0

I have a dataset that shows the number of visits a user done during a year from each page.
For example:
0: means no visit from the page
27: means 27 times visit during a year by a user

I want to cluster the users based on their visits from pages. The problem is that more than half of the values in variables are zeros and when I plot them with a box plot the numbers greater than 20 looks like outliers. but I think they are not outliers and they are actual data because visiting a page 27 times during a year by a user is very normal.
In this scenario how can I deal with outliers?

Thanks in advance

boxplot screenshot here

  • 1
    I do not think a boxplot is the right solution for outlier detection in such zero-inflated data, please have a look at this thread: https://stats.stackexchange.com/questions/466324/how-to-identify-outliers-in-a-zero-inflated-binomial-distribution-of-count-data – L Smeets Dec 08 '20 at 08:22
  • It doesn't seem like you are asking a specific programming question.

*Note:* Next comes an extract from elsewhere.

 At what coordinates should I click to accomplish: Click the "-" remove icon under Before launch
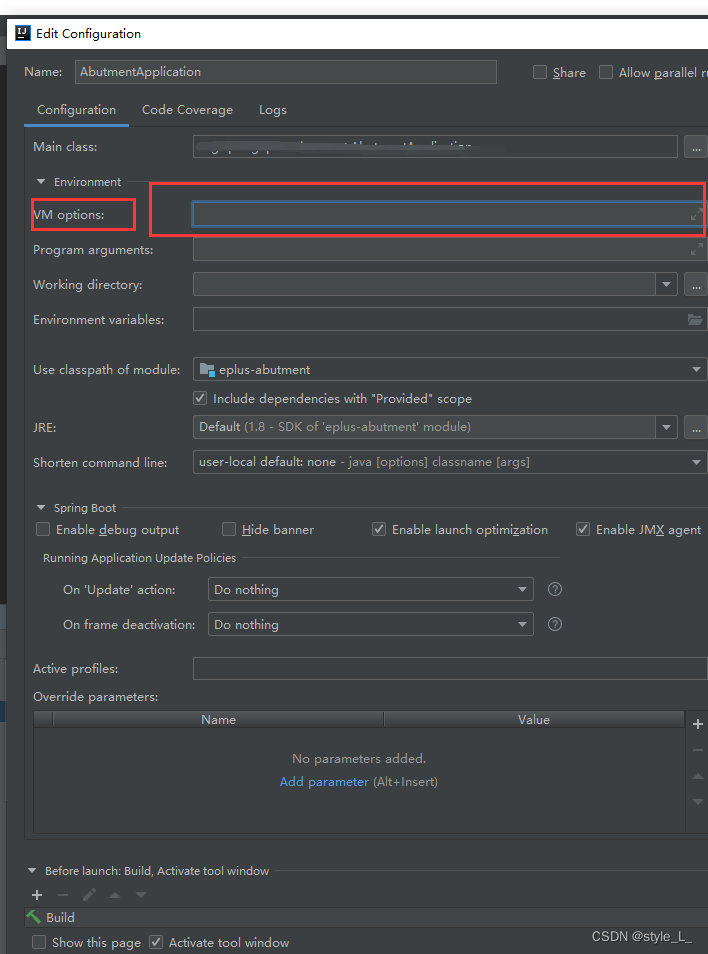coord(62,895)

If you are seeking help analyzing or visualizing your data, then you should ask such questions over at [stats.se] instead. Otherwise describe exactly what you want to happen and provide some [example data](https://stackoverflow.com/questions/5963269/how-to-make-a-great-r-reproducible-example) that can be used to test possible solutions. – MrFlick Dec 08 '20 at 08:40

1 Answers1

0

You can bin the 0-10 visits a year, the 10-20 visits a year, etc. This presents the seemingly outliers in an effective way most of the time.

Fokke
  • 81
  • 7